The evolution of generative models has significantly advanced the generation of image variations. The Image Difference Captioning (IDC) task, aimed at identifying differences between images, faces challenges with real-world images due to data scarcity and the complexity of capturing nuanced differences. We introduce BLIP2IDC, a model that adapts BLIP2, an image captioning model, for IDC and uses synthetic augmentation to enrich IDC datasets, demonstrating superior performance on real-world datasets.
Ensure you have access to the necessary datasets for training and evaluation.
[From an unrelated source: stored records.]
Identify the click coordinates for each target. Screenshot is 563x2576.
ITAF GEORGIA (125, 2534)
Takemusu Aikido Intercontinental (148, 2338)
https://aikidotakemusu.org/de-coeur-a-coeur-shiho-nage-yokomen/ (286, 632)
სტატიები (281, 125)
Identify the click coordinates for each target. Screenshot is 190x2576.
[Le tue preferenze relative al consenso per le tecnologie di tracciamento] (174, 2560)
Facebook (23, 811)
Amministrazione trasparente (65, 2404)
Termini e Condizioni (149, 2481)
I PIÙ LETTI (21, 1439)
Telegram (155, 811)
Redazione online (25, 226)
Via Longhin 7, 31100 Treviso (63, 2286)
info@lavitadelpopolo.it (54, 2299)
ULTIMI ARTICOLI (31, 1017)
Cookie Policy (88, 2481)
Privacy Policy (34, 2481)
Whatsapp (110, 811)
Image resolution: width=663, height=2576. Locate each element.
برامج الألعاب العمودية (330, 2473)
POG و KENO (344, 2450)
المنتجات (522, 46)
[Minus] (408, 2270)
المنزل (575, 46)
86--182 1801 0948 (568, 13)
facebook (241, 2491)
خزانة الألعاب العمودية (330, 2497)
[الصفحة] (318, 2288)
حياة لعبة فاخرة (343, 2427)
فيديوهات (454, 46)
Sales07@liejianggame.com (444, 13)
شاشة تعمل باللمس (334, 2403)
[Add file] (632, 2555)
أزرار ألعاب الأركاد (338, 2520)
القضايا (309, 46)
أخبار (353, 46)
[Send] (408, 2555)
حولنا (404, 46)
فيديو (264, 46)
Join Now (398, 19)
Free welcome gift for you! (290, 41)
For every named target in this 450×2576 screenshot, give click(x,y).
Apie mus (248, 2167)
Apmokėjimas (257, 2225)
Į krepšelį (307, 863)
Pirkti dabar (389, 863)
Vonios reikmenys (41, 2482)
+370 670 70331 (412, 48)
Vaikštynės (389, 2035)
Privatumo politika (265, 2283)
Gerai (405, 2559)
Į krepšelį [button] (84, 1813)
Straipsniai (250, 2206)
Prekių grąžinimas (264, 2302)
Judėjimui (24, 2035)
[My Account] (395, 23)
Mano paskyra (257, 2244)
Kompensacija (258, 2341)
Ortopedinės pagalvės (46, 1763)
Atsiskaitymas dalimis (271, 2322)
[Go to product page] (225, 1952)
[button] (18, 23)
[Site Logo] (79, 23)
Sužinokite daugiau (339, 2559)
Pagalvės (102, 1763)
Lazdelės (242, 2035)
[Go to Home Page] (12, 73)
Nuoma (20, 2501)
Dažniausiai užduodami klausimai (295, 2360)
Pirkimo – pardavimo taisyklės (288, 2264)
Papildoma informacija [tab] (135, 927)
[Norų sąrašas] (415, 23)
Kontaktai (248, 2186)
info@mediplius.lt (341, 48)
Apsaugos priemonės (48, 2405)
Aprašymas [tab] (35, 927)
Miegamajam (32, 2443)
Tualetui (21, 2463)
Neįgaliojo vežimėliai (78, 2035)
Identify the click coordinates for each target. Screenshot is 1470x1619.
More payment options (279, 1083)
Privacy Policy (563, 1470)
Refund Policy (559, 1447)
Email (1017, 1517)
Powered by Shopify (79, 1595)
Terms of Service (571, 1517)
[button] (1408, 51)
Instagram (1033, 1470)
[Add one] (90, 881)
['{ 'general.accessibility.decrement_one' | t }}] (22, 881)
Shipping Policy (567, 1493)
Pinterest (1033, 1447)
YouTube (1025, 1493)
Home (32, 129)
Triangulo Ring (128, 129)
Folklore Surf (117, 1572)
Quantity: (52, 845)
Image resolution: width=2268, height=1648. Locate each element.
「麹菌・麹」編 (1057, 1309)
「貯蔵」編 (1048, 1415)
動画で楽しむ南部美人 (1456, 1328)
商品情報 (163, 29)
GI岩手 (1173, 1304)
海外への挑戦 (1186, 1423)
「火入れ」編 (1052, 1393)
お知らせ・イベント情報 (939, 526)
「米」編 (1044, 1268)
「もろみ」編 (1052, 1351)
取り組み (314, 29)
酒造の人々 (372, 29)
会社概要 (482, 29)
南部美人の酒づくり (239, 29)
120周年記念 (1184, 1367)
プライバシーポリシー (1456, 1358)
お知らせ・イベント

For synthetic data augmentation and training with BLIP2IDC, the following are required:
- Python 3.8 or higher
- PyTorch 1.7 or higher
- Access to GPU for efficient training
- Clone the BLIP2IDC repository:
git clone https://github.com/Gautier29/BLIP2IDC.git
- Install the required Python packages:
cd BLIP2IDC
pip install -r requirements.txt
To start training BLIP2IDC with synthetic data augmentation, follow these steps:
Ensure you have your datasets properly set up in a directory accessible by the script.
Run the training script with the appropriate parameters:
./train_BLIP2IDC.sh
This script will automatically use the synthetic augmentation techniques described in our paper to enhance the performance of the BLIP2IDC model. Then, for evaluation, run the eval script :
./test_BLIP2IDC.sh
Our Syned dataset, designed specifically for IDC, will be released upon publication. Samples can be found in the supplementary section of the paper.